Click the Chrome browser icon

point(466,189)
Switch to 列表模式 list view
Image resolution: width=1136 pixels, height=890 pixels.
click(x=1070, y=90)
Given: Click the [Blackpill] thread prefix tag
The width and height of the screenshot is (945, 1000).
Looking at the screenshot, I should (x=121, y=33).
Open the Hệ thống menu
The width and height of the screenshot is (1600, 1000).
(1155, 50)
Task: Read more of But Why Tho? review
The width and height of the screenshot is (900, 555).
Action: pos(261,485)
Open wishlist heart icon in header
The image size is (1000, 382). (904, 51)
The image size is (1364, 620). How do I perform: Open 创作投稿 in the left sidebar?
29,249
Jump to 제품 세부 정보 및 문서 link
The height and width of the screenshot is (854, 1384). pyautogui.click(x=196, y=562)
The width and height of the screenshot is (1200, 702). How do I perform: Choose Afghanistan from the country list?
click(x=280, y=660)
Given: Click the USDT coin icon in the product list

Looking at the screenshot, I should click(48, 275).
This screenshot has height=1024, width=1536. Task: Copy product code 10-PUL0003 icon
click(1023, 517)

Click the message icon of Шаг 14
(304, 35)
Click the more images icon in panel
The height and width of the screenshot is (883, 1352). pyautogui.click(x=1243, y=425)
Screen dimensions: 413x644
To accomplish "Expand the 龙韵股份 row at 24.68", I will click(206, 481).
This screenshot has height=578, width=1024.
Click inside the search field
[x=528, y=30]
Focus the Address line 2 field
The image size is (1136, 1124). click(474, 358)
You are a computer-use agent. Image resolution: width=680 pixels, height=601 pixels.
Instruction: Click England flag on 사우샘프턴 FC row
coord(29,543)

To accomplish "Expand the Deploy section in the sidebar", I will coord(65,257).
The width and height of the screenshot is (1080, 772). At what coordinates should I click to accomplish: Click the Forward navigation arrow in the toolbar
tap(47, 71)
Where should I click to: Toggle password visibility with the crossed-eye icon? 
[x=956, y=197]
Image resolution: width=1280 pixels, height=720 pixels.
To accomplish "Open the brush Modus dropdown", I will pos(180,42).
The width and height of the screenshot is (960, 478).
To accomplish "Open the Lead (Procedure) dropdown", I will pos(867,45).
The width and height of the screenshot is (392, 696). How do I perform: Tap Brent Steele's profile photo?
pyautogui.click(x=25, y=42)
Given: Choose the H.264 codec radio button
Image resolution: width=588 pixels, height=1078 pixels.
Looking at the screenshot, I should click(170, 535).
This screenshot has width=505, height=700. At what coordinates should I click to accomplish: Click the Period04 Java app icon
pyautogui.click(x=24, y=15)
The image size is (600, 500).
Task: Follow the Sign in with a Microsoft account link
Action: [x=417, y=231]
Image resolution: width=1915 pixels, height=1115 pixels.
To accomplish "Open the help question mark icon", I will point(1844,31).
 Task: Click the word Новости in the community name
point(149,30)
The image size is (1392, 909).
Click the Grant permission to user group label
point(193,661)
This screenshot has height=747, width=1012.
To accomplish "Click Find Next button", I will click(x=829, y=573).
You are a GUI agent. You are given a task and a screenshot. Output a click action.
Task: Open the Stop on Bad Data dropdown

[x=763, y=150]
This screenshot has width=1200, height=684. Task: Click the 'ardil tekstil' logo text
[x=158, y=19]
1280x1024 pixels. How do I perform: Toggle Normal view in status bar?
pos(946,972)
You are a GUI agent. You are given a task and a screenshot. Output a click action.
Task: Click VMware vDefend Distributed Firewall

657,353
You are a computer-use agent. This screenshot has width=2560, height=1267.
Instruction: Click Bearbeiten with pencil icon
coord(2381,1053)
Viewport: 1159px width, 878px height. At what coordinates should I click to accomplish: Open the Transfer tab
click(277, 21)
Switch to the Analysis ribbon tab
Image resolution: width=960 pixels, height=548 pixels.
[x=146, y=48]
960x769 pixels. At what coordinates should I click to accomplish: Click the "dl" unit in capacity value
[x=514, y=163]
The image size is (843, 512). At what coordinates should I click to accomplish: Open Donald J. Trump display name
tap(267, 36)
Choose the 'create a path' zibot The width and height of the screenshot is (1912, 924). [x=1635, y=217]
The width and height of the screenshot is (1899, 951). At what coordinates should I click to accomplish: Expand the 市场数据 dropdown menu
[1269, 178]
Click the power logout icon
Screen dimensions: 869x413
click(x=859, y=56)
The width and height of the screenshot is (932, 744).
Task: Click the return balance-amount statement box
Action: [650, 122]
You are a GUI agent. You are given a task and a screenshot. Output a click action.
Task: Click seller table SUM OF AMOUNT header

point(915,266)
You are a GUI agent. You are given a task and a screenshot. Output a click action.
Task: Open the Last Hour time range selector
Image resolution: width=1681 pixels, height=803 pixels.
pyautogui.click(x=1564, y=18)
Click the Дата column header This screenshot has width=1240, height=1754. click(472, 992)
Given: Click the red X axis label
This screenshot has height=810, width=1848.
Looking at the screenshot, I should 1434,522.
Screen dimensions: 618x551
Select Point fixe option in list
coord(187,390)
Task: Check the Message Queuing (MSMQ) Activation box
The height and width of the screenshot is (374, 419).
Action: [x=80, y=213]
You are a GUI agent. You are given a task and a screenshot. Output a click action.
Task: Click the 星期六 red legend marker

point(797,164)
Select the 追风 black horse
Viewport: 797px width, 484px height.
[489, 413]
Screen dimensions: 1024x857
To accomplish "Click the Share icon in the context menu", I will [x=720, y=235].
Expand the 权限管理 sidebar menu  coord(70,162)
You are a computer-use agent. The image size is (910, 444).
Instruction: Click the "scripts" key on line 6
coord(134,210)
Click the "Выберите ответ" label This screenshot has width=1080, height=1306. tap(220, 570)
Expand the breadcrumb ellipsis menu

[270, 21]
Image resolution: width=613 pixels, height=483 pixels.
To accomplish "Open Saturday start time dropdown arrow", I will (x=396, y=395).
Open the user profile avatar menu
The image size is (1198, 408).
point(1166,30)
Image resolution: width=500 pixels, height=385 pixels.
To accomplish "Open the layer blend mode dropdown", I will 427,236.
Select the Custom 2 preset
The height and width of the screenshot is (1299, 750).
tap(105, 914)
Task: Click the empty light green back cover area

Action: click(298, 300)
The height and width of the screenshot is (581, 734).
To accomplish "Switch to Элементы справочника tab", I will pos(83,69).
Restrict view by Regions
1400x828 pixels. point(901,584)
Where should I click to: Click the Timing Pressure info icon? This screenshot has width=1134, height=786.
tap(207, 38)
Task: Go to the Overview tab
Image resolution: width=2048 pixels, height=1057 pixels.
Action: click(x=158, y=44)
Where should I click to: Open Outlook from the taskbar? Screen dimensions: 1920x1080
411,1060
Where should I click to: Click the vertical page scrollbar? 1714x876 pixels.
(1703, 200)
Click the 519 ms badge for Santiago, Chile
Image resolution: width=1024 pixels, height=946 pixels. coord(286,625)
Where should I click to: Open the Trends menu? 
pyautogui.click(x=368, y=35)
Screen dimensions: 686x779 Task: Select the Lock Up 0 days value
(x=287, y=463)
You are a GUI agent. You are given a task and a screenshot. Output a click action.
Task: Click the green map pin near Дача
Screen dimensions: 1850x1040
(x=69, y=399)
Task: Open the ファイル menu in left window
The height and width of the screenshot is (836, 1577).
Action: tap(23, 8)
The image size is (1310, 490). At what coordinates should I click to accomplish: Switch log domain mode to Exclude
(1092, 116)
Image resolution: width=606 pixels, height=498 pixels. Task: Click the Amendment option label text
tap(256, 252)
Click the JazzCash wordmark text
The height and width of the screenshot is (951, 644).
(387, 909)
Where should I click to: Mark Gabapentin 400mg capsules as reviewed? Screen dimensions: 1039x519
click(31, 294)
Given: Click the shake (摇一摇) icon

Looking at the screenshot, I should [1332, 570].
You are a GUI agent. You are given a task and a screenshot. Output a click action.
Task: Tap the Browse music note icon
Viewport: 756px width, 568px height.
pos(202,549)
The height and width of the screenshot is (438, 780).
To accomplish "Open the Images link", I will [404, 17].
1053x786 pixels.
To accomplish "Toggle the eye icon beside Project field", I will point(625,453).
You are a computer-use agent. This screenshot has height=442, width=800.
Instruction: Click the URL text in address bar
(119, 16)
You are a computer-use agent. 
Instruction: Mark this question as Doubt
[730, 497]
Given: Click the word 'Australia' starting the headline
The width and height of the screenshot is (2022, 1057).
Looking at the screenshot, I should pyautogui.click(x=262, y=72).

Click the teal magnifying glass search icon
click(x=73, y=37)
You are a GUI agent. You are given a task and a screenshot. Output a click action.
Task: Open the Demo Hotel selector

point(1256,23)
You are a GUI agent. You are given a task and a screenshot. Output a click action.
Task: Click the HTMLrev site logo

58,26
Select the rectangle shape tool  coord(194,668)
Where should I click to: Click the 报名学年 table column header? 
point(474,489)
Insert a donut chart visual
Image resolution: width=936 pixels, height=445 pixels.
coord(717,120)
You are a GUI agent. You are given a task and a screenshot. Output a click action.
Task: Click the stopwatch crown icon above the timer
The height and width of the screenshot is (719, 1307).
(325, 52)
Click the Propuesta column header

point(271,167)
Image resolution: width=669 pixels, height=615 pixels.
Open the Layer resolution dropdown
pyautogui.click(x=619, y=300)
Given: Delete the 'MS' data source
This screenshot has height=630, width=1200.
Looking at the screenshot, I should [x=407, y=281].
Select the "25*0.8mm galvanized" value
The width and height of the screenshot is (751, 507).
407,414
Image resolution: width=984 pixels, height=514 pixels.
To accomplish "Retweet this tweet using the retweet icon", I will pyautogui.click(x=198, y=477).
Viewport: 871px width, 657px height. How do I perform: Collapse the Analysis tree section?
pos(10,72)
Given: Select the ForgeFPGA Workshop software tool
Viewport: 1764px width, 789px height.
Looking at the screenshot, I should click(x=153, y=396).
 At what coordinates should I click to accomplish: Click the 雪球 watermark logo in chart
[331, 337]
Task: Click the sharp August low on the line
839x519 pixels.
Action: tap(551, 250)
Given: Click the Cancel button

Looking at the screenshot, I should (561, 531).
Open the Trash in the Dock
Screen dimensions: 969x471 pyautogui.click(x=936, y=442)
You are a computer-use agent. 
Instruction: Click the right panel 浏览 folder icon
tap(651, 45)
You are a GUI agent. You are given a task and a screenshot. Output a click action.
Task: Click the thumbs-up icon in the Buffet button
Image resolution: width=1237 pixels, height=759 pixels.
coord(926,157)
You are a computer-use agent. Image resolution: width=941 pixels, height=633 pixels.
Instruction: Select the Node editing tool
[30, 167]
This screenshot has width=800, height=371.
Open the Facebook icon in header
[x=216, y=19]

════

> _WORK ORDER_
Go over the records above and tally each line that includes "computer". Give the total by itself.

> _SOLUTION TO THE EXERCISE_
7